** Opening RECORDS PROVIDED block **
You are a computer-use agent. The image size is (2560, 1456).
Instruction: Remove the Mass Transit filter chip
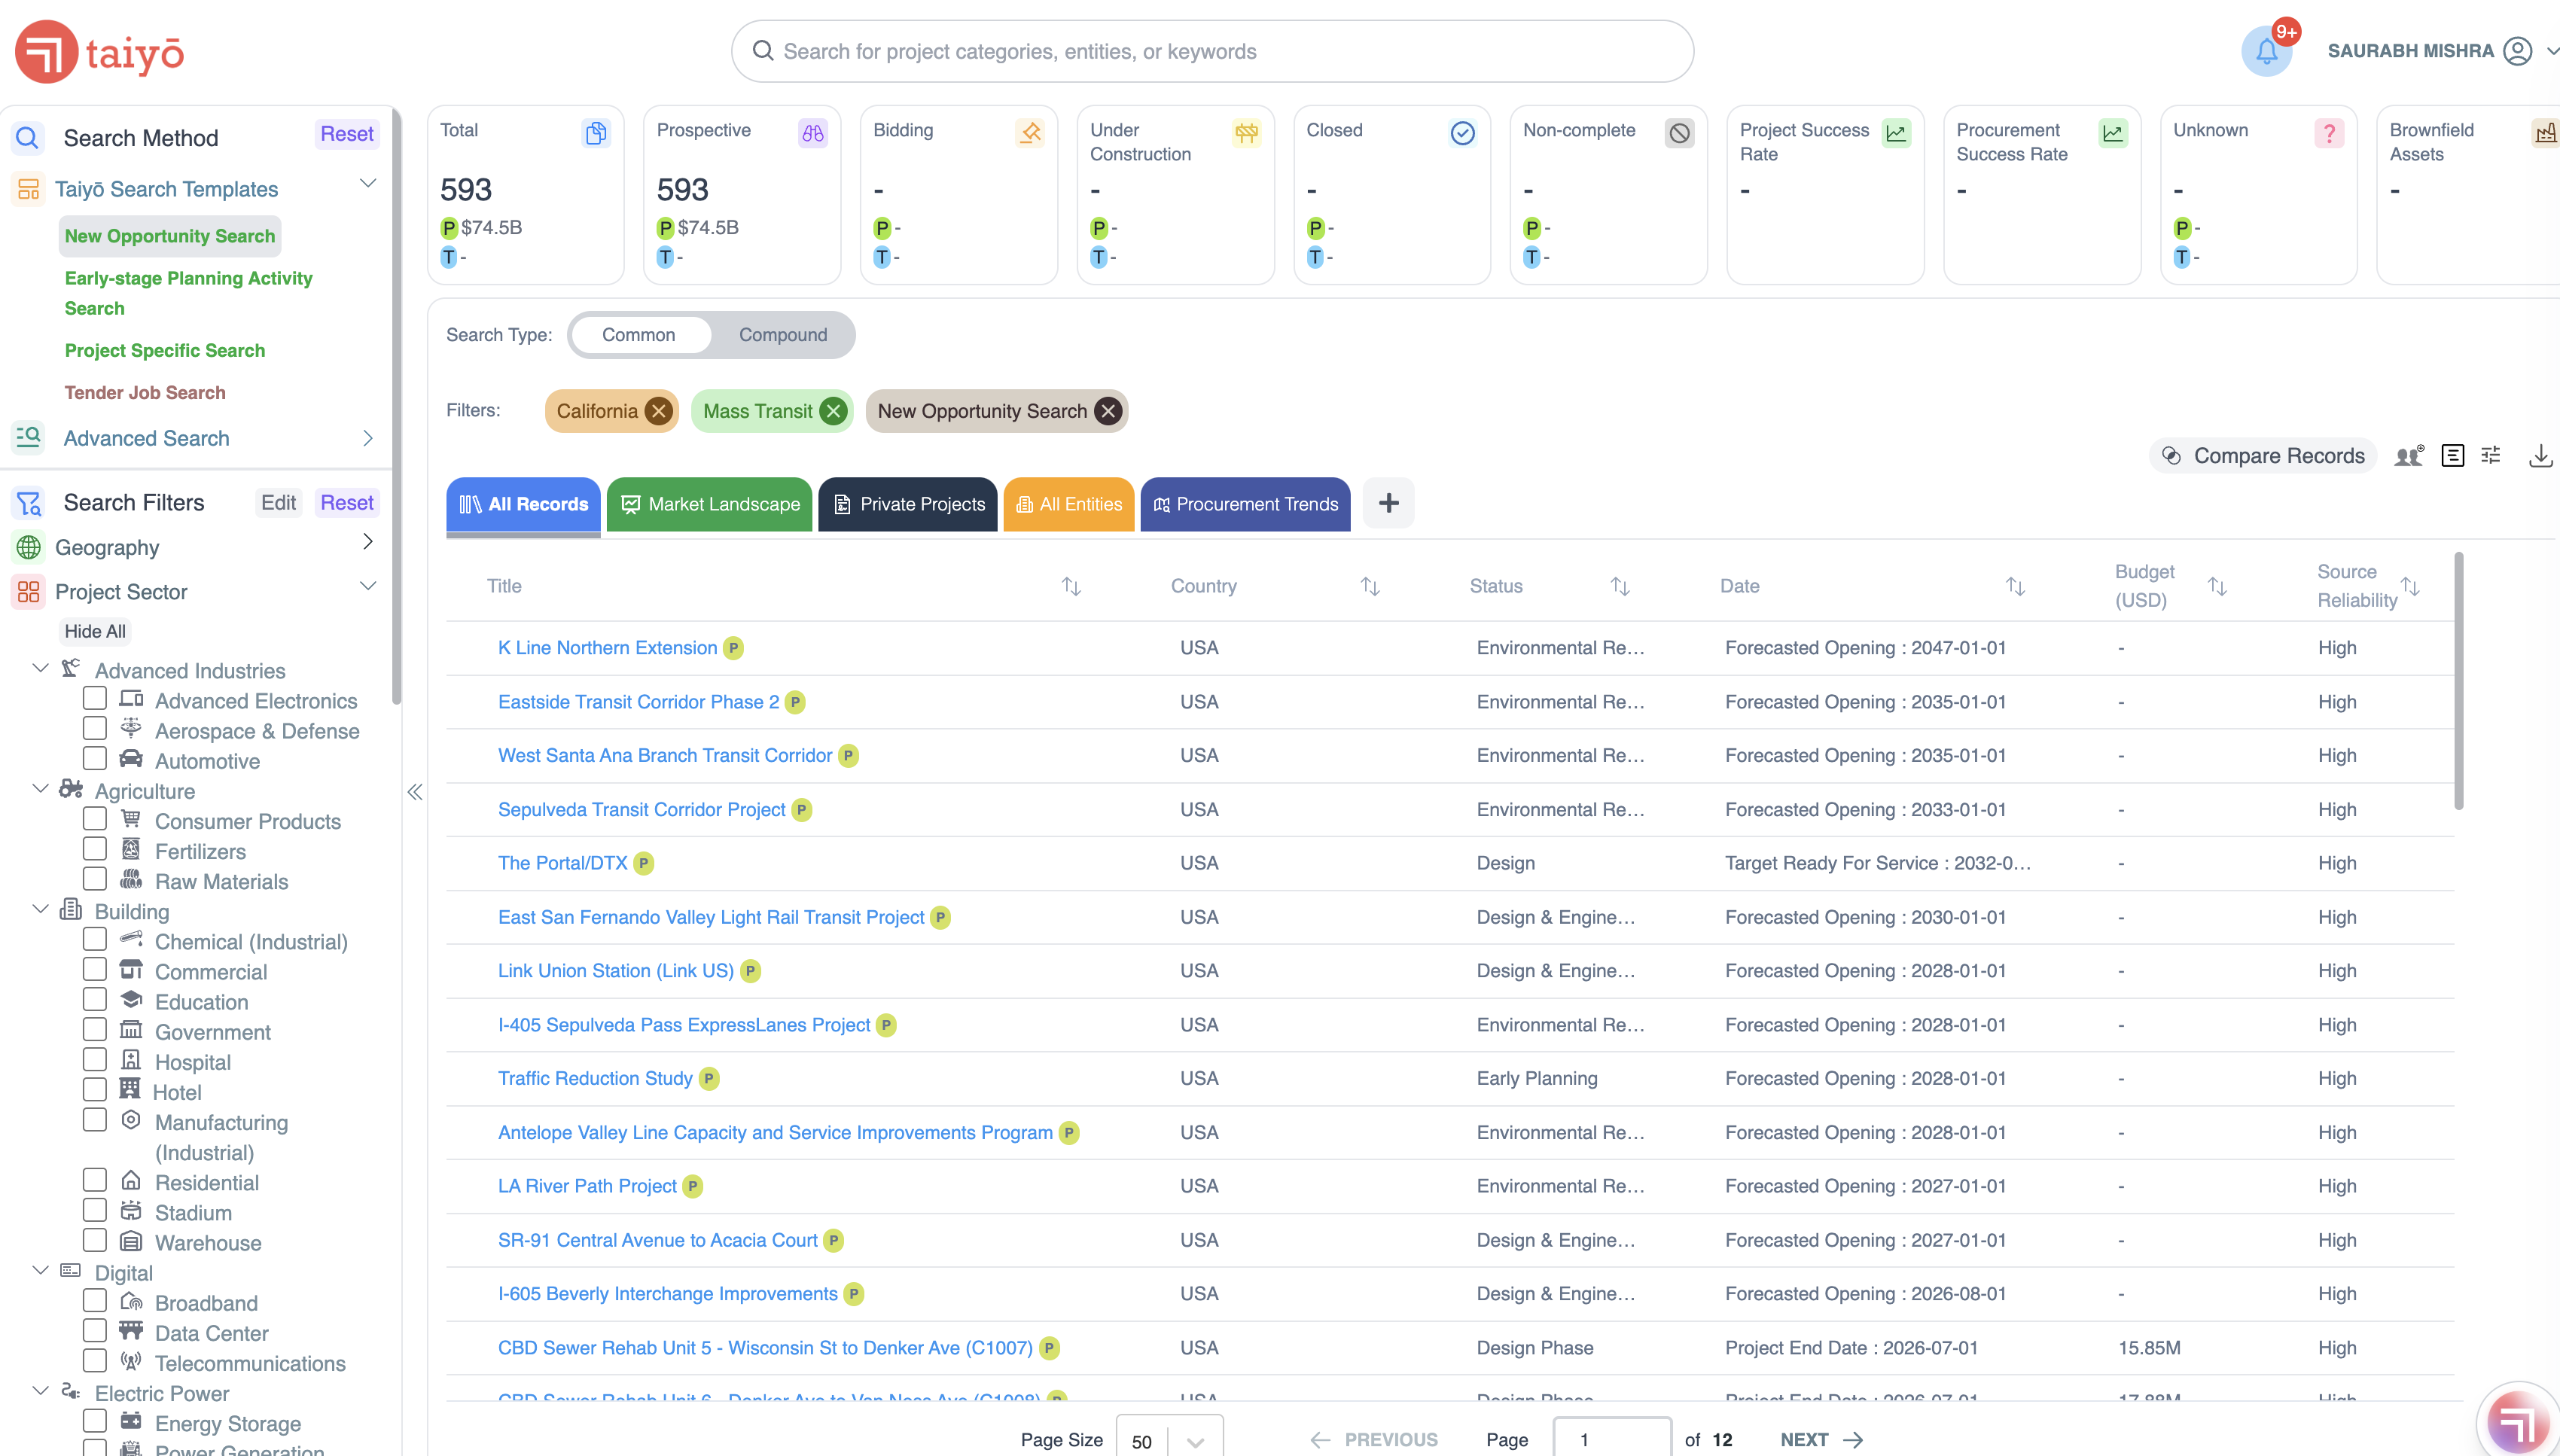tap(833, 411)
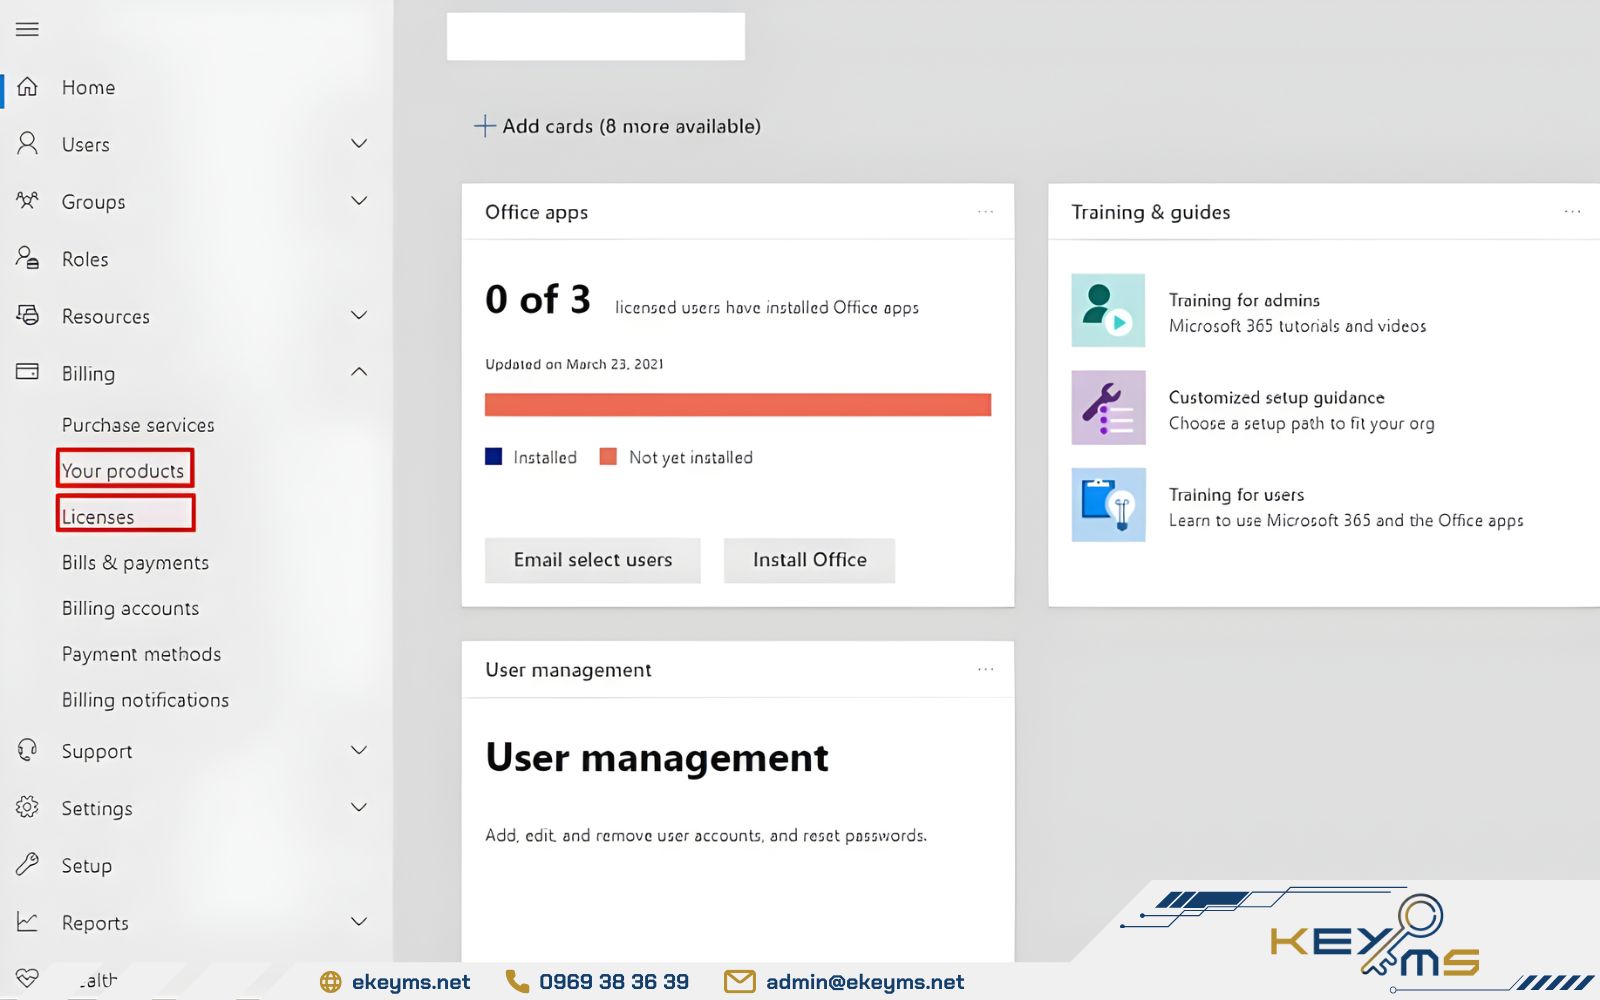Screen dimensions: 1600x1000
Task: Click the Email select users button
Action: point(592,560)
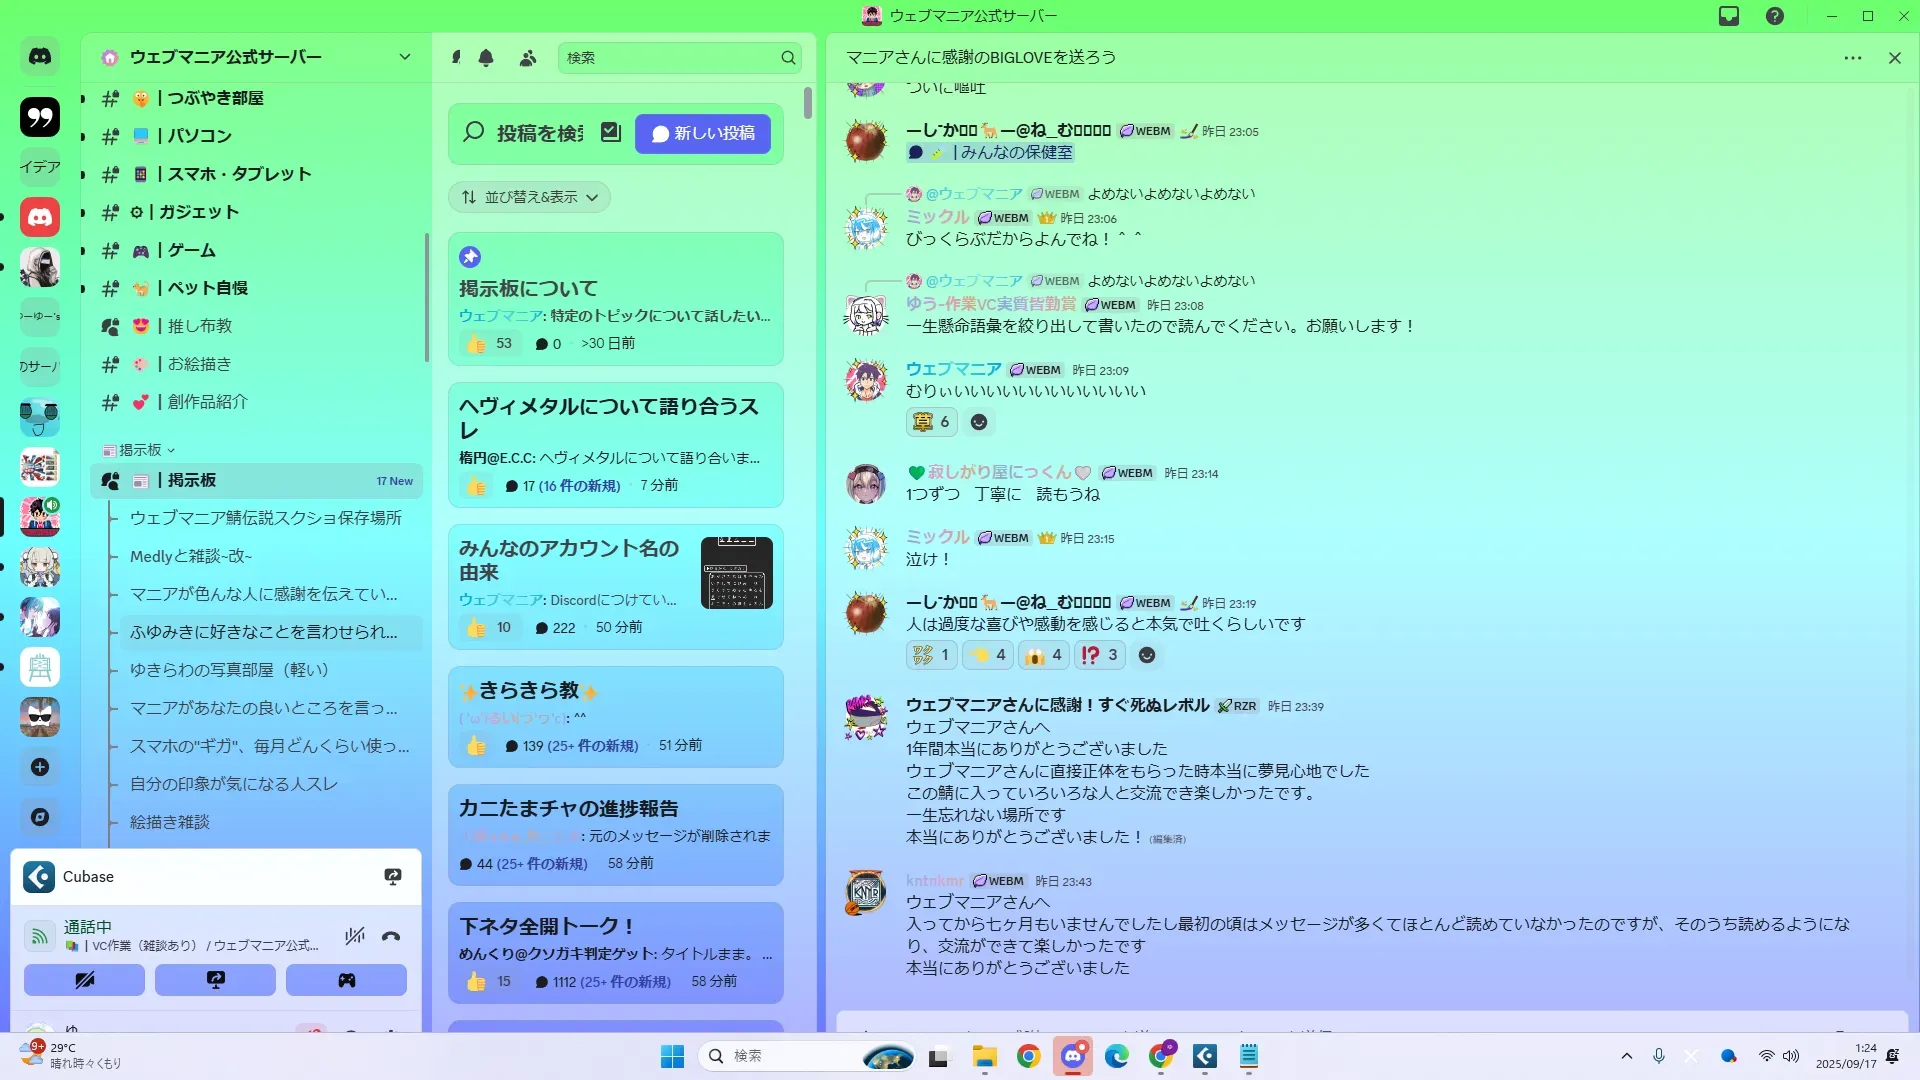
** Closing RECORDS PROVIDED block **
Word for word, retype all of the data above, but include no pictures.

You are a computer-use agent. The image size is (2560, 1456).
Instruction: Remove the Mass Transit filter chip
tap(833, 411)
Screen dimensions: 1600x1000
Task: Click the Email select users button
Action: point(592,560)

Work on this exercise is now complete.